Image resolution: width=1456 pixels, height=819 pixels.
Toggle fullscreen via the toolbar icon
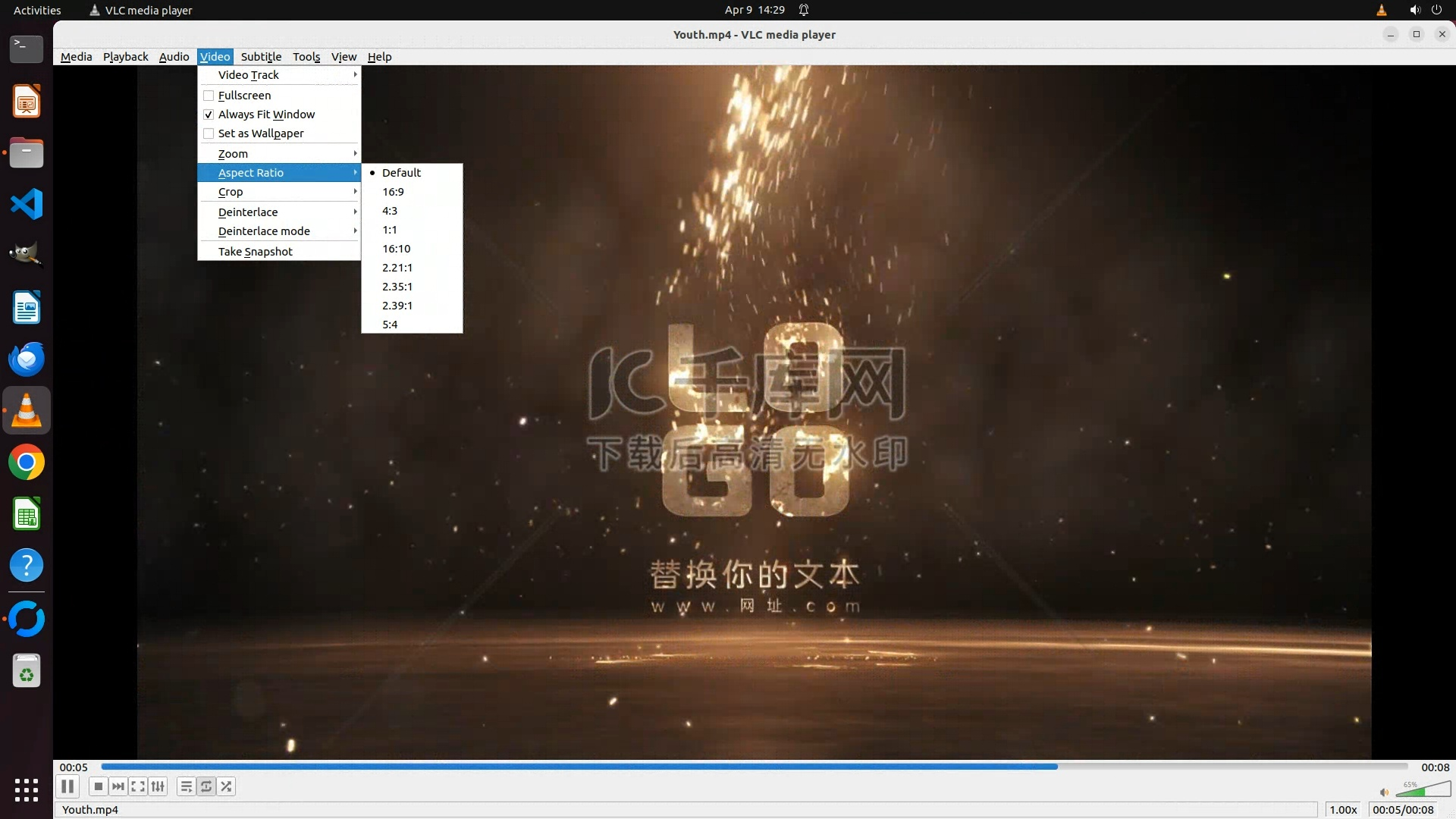click(138, 786)
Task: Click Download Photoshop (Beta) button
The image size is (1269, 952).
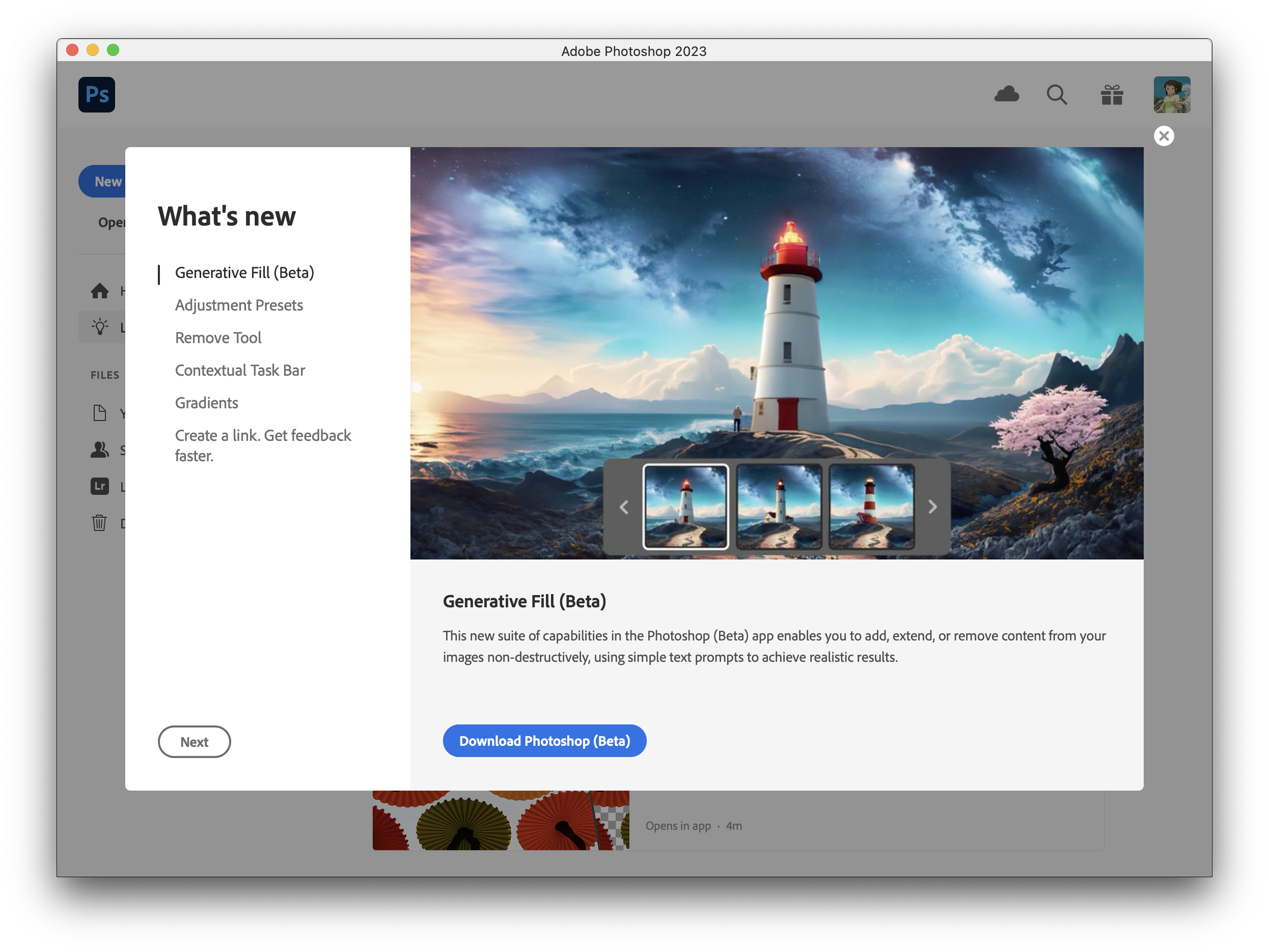Action: 544,741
+---+
Give again, word for word, the line containing "Task: Click Download Photoshop (Beta) button" and every line after it to the end of the records; leave out the pictures.

Problem solution:
Task: Click Download Photoshop (Beta) button
The image size is (1269, 952).
Action: 544,741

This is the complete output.